Discretized Streams (D-Streams) work differently: instead of managing long-lived operators they structure a streaming computation as a series of stateless deterministic batch computations. Unlike traditional batch systems that write intermediate state to disk though, D-Streams keep data in memory using RDDs:
we use a data structure called Resilient Distributed Datasets (RDDs), which keeps data in memory and can recover it without replication by tracking the lineage graph of operations that were used to build it. With RDDs, we show that we can attain sub-second end-to-end latencies. We believe that this is sufficient for many real-world big data applications, where the timescale of the events tracked (e.g., trends in social media) is much higher.
It’s worth stressing that D-Streams / Spark Streaming targets sub-second latency, but not latency in the few hundred milliseconds or below range. The key design is to provide both sub-second latency and sub-second recovery from faults and stragglers. Examples of use cases well matched to these requirements include site activity statistics, cluster monitoring, and tweet spam detection. In evaluation the authors showed per-node throughput comparable to commercial streaming databases, combined with linear scalability out to 100 nodes processing over 60M records/second.
When a node fails, it recomputes the RDD partitions that were on it by re-running the tasks that built them from the original input data stored reliably in the cluster. The system also periodically checkpoints state RDDs (e.g., by asynchronously replicating every tenth RDD) to prevent infinite recomputation, but this does not need to happen for all data, because recovery is often fast: the lost partitions can be recomputed in parallel on separate nodes. In a similar way, if a node straggles, we can speculatively execute copies of its tasks on other nodes, because they will produce the same result. We note that the parallelism usable for recovery in D-Streams is higher than in upstream backup, even if one ran multiple operators per node. D-Streams expose parallelism across both partitions of an operator and time.
The micro-batching in D-Streams partitions input records based on their arrival time. If instead you want to group records based on an external time, you can either add some delay (slack period) to wait for them al to come in, or handle late arrivals explicity in your application code. On top of the core model, the authors show it is possible to build computations that span several intervals including windowing, aggregation, and state tracking.

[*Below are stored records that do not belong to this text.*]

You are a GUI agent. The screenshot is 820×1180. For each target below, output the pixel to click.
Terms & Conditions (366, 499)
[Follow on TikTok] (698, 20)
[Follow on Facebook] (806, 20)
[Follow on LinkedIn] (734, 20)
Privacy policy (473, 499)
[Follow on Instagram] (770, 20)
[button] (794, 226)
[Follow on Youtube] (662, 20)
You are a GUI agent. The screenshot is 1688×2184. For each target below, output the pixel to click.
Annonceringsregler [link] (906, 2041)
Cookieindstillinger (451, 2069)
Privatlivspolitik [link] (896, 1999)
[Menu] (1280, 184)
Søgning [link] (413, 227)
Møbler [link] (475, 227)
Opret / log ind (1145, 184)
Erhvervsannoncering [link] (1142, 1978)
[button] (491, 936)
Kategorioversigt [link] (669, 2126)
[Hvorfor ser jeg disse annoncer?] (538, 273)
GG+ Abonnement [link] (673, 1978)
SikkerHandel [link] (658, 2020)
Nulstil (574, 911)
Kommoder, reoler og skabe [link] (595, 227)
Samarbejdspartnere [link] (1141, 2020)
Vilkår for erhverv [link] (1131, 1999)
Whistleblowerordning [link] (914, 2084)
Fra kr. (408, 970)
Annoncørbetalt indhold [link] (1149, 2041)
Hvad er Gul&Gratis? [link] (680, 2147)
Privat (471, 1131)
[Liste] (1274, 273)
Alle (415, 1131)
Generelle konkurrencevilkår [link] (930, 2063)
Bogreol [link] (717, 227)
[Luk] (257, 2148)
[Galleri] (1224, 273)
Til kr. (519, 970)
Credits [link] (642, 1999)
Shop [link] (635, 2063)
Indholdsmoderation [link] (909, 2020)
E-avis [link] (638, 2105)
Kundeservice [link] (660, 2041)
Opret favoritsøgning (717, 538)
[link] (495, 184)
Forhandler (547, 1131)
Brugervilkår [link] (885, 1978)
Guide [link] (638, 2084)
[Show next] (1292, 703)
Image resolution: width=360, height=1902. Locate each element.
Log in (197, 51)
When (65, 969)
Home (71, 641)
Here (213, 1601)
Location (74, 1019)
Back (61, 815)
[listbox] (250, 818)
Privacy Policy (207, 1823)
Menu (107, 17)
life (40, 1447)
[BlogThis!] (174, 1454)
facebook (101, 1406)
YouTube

The D-Streams model is implemented in Spark Streaming, which led to a number of improvements in the core of Spark itself as well. These optimizations also improved Spark’s performance in the batch case by 2x.
Finally, because D-Streams use the same execution model as batch platforms, they compose seamlessly with batch and interactive queries. We used this capability in Spark Streaming to let users combine these models in powerful ways, and showed how it can add rich features to two real applications.
(Those applications were video distribution monitoring, and crowdsourced traffic estimation).